En période Covid, il y a eu plus de femmes victimes de violences psychologiques (soit 57,10 %) et physiques (soit 58,30 %) que pendant la période avant Covid où moins de 43 % des femmes étaient concernées par les violences psychologiques et 41,7 % par les violences physiques.

Il ressort aussi de l’étude qu’en période de pandémie, la demande d'assistance pour motif de violence économique a augmenté. Les femmes sont six fois plus victimes de violence économique, en période Covid, soit 64,9 % des cas enregistrés durant ces deux périodes. Parmi ces cas, 79,7 % concerne le défaut d'entretien et 20,3 % le refus de donner la dépense quotidienne ou la pension alimentaire. Cela montre que l'augmentation des violences est attribuable aux conséquences économiques dues par la pandémie et à la réduction des revenus du couple, surtout du chef de ménage.

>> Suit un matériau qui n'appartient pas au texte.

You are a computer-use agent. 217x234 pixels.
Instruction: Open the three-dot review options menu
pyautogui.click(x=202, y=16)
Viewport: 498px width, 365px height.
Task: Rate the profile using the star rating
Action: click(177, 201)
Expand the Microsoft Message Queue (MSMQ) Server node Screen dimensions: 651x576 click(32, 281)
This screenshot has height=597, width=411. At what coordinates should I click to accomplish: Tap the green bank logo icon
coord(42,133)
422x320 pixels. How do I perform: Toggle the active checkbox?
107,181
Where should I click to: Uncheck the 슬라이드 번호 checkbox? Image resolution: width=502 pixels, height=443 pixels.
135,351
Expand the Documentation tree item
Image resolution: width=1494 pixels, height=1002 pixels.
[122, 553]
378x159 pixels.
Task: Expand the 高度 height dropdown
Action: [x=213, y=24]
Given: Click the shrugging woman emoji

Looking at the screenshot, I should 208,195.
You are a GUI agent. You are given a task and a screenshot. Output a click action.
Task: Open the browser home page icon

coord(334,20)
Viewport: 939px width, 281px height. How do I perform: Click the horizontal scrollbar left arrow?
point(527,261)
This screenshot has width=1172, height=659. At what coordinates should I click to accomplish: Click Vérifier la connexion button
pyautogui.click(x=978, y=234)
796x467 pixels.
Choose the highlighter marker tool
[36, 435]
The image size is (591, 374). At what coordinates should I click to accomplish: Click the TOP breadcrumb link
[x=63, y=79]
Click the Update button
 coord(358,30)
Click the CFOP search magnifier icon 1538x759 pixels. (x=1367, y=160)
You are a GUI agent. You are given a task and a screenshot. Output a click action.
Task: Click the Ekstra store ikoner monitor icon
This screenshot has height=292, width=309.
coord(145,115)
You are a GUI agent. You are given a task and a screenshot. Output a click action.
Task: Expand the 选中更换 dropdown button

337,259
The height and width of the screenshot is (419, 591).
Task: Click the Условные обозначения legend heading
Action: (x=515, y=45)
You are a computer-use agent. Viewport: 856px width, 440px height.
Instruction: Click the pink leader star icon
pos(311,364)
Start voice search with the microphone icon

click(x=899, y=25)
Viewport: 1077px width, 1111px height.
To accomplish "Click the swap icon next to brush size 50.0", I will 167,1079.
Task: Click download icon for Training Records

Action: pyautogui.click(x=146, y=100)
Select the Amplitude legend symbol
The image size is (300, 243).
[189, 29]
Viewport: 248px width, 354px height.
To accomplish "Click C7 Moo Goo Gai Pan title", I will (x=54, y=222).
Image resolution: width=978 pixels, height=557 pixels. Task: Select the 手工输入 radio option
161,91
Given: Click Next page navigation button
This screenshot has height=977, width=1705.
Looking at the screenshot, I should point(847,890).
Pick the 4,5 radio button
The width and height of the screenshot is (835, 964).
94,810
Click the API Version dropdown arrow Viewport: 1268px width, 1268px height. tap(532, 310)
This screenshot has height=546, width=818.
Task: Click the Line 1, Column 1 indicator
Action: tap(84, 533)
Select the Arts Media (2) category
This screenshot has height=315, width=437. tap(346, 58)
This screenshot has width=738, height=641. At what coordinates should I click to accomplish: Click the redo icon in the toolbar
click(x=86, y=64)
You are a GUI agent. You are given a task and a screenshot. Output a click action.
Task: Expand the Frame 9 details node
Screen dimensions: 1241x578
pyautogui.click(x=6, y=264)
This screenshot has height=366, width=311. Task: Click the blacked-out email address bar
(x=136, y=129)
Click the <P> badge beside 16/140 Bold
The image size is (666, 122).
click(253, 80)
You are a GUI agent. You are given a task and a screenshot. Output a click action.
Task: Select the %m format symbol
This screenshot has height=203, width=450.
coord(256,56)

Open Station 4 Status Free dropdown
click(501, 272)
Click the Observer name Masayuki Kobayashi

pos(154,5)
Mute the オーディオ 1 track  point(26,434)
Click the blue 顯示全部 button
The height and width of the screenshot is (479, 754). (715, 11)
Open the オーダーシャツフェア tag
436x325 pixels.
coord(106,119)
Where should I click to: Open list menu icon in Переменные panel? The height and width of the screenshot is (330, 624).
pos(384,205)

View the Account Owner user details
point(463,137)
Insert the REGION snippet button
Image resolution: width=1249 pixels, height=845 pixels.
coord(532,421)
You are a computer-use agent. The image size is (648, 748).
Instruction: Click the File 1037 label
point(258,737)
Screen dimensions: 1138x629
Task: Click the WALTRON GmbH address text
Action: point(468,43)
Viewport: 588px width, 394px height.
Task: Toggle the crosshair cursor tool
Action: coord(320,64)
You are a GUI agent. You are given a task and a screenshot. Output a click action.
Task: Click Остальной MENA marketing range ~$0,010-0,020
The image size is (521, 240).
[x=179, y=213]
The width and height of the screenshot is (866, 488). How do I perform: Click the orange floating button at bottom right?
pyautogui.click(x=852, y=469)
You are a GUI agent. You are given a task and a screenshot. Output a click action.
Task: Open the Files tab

En conclusion, le rapport révèle une nette augmentation des cas de violence économique, psychologique et physique attribuables aux conséquences économiques dues par la pandémie et à la réduction des revenus du couple.

En effet, beaucoup de femmes se retrouvent dans des situations économiques et sociales plus précaires qu’auparavant. L’arrêt de nombreuses activités a provoqué une augmentation de la charge de travail domestique pour les femmes, tout en affectant considérablement leurs revenus.  

Selon la présidente de l’AJS, la commissaire Aby Diallo, les résultats de cette étude seront remis aux autorités publiques pour une meilleure prise en charge de la question. ‘’Nous avons voulu, à travers cette étude, faire constituer un instrument de gestion et d’appréciation de l’effet de la pandémie sur les VBG. Nous voulons, au moment de cette pandémie, continuer à gérer, assister nos populations dans le cadre de la prévention ou répression sur les cas de VGB qui sont exercés sur les plus vulnérables que sont les femmes et les jeunes filles. Cette étude sera un instrument de gestion, d’appréciation pour nos institutions nationales qui voudraient œuvrer dans le cadre de l’éradication des VBG‘’.